◆ **Work instruction**: Word-for-word repetition of the records below is needed, but only from the line holding "This screenshot has height=594, width=570." through the final line, with pictures excluded.

[Stored data entries]
★ ★ ★ ★ ★

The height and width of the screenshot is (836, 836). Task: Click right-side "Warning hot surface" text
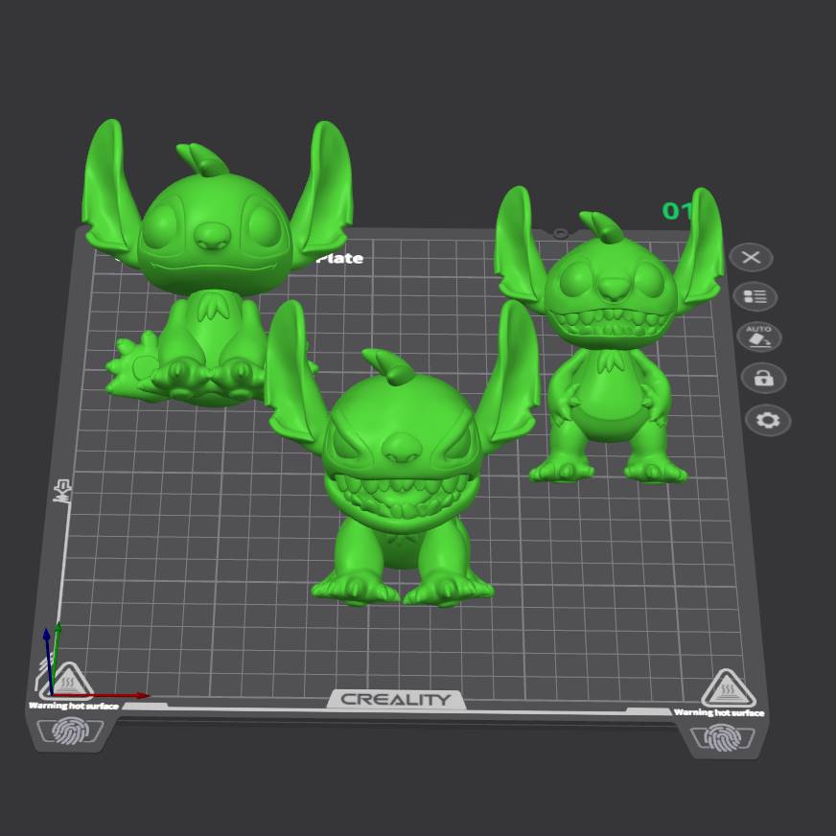point(719,712)
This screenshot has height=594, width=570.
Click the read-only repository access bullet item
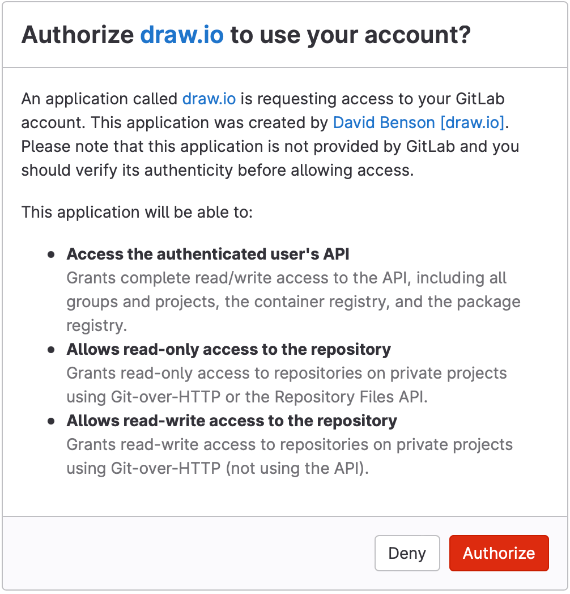(229, 349)
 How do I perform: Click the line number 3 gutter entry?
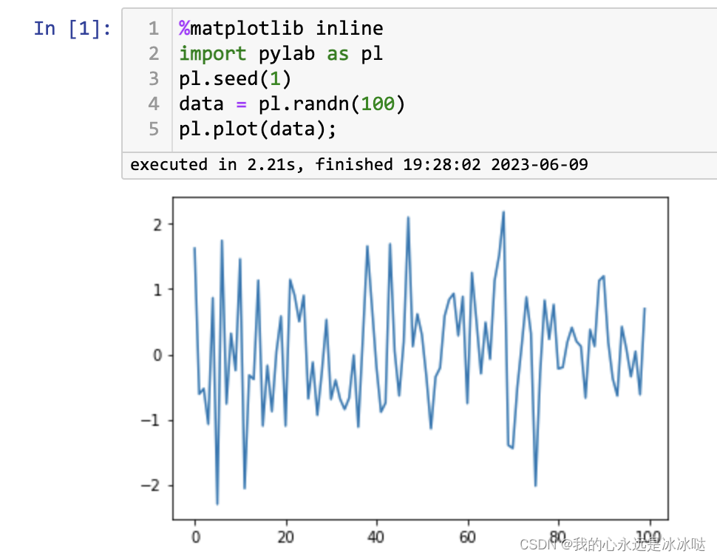153,78
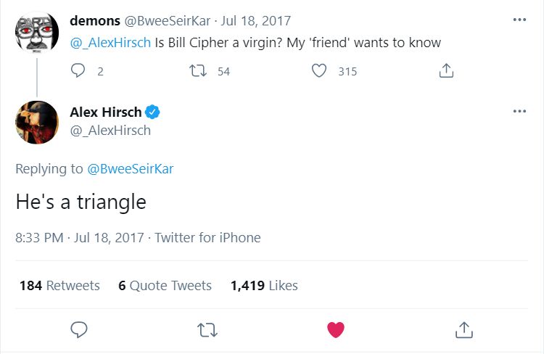The image size is (544, 354).
Task: Unlike Alex Hirsch's tweet via red heart
Action: click(x=335, y=330)
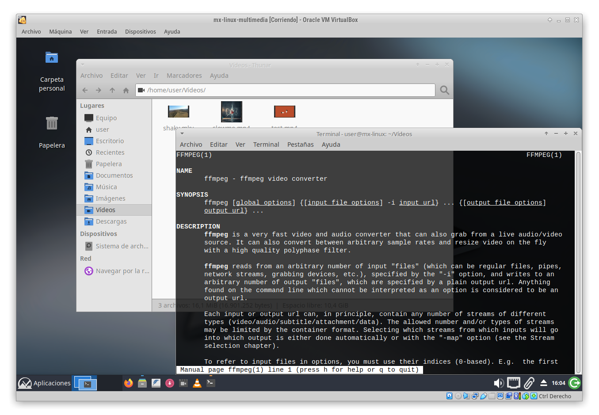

★ ★ ★ ★ ★

◆ **Response**:
This screenshot has height=594, width=570.
Click the read-only repository access bullet item
(229, 349)
 How do I perform: Click the line number 3 gutter entry?
153,78
The image size is (544, 354).
Task: Unlike Alex Hirsch's tweet via red heart
Action: click(x=335, y=330)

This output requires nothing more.